I recommend: an archer, a mudskipper, and maybe a school of celebes rainbows or glass catfish. It'll be your favorite tank. Put mangroves in with some crickets, and the archerfish will shoot them down from the mangroves.

It's really cool.


----------



## shrimpo (Aug 2, 2009)

Senior Shrimpo said:


> If you raise the water level you can keep archers, they're so cool! Especially if you put mangroves in. But if you put more than one in there they'd fight.
> I recommend: an archer, a mudskipper, and maybe a school of celebes rainbows or glass catfish. It'll be your favorite tank. Put mangroves in with some crickets, and the archerfish will shoot them down from the mangroves.
> 
> It's really cool.


I will put mangroves in there but I am not going to raise the water level, that is why my only choice of brackish fish is around 3" size.
How large does glass catfish grow? are they really brackish fish? I saw them the other day at the LFS.
school of celebes rainbows sounds good, I hope to find them soon.


----------



## trackhazard (Aug 24, 2006)

I always thought knight gobies and bumblebee gobies would be good for a brackish setup.

http://www.practicalfishkeeping.co.uk/content.php?sid=3087

-Charlie


----------



## shrimpo (Aug 2, 2009)

Update:
Added narow leaf java fern as background to cover the planters, hope the red claw crabs leave them alone. also I got my first box of Riparium supplies, Thanks to Devin.


----------



## lauraleellbp (Feb 3, 2008)

Looking nice!


----------



## RipariumGuy (Aug 6, 2009)

That looks fantastic! Are those plants white and black mangroves, and a leather leaf fern? They look good.


----------



## shrimpo (Aug 2, 2009)

RipariumGuy said:


> That looks fantastic! Are those plants white and black mangroves, and a leather leaf fern? They look good.


Yes they are, and also there is red mangrove plantlets on the right side of the tank. the problem I am facing now is the limited space, I may end up hanging the light, or making bonsai mangrove trees if that is even possible


----------



## Da Plant Man (Apr 7, 2010)

Very cool! I might have to make one of my 20g's a riparium, heck maybe even brackish so I can keep crabs like you!


----------



## RipariumGuy (Aug 6, 2009)

shrimpo said:


> Yes they are, and also there is red mangrove plantlets on the right side of the tank. the problem I am facing now is the limited space, I may end up hanging the light, or making bonsai mangrove trees if that is even possible


 
It is possible, or atleast so says what I have read over the interwebz.
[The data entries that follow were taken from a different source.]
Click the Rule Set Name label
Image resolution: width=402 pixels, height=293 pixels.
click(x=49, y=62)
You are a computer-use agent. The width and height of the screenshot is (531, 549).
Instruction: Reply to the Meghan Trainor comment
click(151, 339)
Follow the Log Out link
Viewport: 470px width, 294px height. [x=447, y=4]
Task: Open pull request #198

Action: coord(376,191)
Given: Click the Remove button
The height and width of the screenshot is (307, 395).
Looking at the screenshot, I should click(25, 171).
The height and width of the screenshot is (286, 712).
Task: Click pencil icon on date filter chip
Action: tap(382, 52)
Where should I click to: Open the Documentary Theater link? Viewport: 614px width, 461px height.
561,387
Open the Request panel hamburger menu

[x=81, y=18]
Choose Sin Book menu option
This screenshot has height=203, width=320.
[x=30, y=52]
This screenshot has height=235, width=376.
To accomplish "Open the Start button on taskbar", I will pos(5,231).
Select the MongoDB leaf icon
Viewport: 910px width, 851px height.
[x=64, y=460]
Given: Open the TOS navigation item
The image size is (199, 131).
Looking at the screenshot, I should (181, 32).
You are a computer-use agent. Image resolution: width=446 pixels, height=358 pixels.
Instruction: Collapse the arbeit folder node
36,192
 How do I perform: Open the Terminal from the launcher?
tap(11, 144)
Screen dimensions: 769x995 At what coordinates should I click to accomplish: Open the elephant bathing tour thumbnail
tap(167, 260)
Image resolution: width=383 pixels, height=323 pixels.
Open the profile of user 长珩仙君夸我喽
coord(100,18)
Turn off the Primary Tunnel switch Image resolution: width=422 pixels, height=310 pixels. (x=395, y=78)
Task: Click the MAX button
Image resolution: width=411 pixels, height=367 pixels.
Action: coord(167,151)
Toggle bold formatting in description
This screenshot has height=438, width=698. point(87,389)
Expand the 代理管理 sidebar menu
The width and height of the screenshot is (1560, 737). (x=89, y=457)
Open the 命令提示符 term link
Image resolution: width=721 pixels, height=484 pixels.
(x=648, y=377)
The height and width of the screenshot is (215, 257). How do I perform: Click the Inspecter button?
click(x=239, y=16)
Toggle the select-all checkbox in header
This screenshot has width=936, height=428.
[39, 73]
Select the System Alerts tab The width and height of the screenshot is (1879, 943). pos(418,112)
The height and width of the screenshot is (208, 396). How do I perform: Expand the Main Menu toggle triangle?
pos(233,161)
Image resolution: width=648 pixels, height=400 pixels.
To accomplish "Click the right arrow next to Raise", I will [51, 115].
The key I think is to snip off a little bit at a time over a long period of time. If you do go "Bonsai", please share you results so that I'll know what to do with mine! :biggrin:


----------



## hydrophyte (Mar 1, 2009)

Hey I'm glad to see that those plants arrived OK. The setup is looking great.

If you trim those mangrove trees you have to be careful to not cut off very much. They do not like to be pruned. I already trimmed the tips of those, so you should see them start to back bud further down their stems. 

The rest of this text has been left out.